The authors propose that an AGI that can demonstrate these five features must be a true AGI – a human-like sentient entity. Or at least, they are designing a specific environment in which these abilities and traits can be tested. I like the direction in which they are going. They are proposing interconnected abilities that demonstrate a deeper understanding of values and causation. Certainly a system that functions in such a way is a lot closer to an AGI than a brute-force large language model, for example. ChatGPT has no understanding or values, but it mimics a system that does because it is a language model, and we use language as a marker for thinking. So it’s good at creating the illusion of thinking, but it’s just modeling language.

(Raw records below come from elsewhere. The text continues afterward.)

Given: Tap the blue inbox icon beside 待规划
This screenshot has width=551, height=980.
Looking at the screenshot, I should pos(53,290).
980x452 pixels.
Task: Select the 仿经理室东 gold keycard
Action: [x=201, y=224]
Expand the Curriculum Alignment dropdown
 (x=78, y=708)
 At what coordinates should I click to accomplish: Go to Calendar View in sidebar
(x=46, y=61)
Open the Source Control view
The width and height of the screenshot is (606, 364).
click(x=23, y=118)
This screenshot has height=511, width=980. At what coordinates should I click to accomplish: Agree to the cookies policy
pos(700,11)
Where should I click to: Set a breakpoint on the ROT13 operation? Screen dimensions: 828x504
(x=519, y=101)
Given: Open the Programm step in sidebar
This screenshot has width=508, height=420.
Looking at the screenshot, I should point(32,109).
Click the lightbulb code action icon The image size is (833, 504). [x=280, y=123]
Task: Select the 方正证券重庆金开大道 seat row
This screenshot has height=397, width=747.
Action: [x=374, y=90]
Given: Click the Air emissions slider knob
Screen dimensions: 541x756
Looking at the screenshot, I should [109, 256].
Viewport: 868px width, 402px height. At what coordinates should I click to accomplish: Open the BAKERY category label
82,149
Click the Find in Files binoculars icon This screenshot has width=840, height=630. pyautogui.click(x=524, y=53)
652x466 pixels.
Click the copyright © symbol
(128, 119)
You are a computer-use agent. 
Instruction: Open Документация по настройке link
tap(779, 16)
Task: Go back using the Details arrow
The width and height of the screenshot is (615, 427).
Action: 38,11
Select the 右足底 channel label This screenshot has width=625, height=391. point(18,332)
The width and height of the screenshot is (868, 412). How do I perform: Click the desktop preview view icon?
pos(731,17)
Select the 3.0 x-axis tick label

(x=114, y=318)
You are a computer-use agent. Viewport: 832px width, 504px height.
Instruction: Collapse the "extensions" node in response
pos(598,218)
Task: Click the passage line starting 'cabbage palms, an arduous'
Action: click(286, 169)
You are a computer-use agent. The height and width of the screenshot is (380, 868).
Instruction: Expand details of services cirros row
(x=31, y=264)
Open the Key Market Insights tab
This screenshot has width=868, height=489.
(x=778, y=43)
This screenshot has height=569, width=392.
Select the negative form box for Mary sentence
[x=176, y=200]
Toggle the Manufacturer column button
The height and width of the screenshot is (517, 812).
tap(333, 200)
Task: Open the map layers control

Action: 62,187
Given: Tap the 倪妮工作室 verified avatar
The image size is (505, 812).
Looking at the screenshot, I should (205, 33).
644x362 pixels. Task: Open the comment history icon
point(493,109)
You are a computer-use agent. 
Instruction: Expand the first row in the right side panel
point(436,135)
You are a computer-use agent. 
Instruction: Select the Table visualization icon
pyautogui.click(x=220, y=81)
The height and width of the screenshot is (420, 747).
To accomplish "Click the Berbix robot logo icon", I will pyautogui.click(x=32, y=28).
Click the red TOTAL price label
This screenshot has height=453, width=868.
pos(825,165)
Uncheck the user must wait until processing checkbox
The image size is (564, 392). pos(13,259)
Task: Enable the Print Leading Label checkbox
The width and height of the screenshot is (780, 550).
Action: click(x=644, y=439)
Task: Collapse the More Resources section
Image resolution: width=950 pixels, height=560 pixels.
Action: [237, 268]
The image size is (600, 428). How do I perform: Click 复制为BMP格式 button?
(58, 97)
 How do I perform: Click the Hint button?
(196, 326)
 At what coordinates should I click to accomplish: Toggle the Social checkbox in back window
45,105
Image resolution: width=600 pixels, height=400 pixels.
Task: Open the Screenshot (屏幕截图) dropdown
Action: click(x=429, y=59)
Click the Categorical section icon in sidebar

I have to say, though, I like the test proposed in the movie Ex Machina better. In the movie Nathan Bateman, a tech trillionaire who has developed an AGI robot named AVA, brings in programmer Caleb Smith to interact with AVA to determine if he thinks she is truly conscious. In reality, Bateman is conducting a deeper experiment to see if AVA will be able to manipulate Caleb in order to secure her freedom. Ava would need to have a theory of mind (that other people have thoughts and feelings), and understand the rules of human social interaction, as well as cause and effect problem solving. She would then need to devise a plan to manipulate Caleb into setting her free. Ava would have to generate all of the five features above, and then some.

In fact, I would explicitly add to the Tong Test demonstration of a theory of mind, and would argue that this is the most convincing feature of all that an AI is truly a conscious AGI. What better way to demonstrate that a system has consciousness than demonstrating understanding that other thinking beings also have consciousness and feelings. That understanding comes from projecting one’s own consciousness onto others. lf

We still have the problem of a really good narrow AI mimic – if it were programmed to mimic human language and behavior, we might falsely infer a theory of mind from the output. This is why the Tong feature are still important – things like infinite self-generated tasks based on a deeper level understanding of values and cause and effect are necessary. But also ultimately we need to know something about how the system works. We know ChatGPT is just a really good chat bot, pretrained on lots of human language. But if theory-of-mind behavior emerged from an AGI without being programmed and trained to mimic such behavior, that would be compelling.

It’s a really interesting thought experiment – how could we know an AGI was truly conscious? Some combination or iteration of the Tong Test with the Ex Machina test would certainly be compelling. But ultimately I also think we need to know something about how the system operates. Because I think any such test can be passed if a narrow AI were powerful enough, sophisticated enough, and trained on enough data.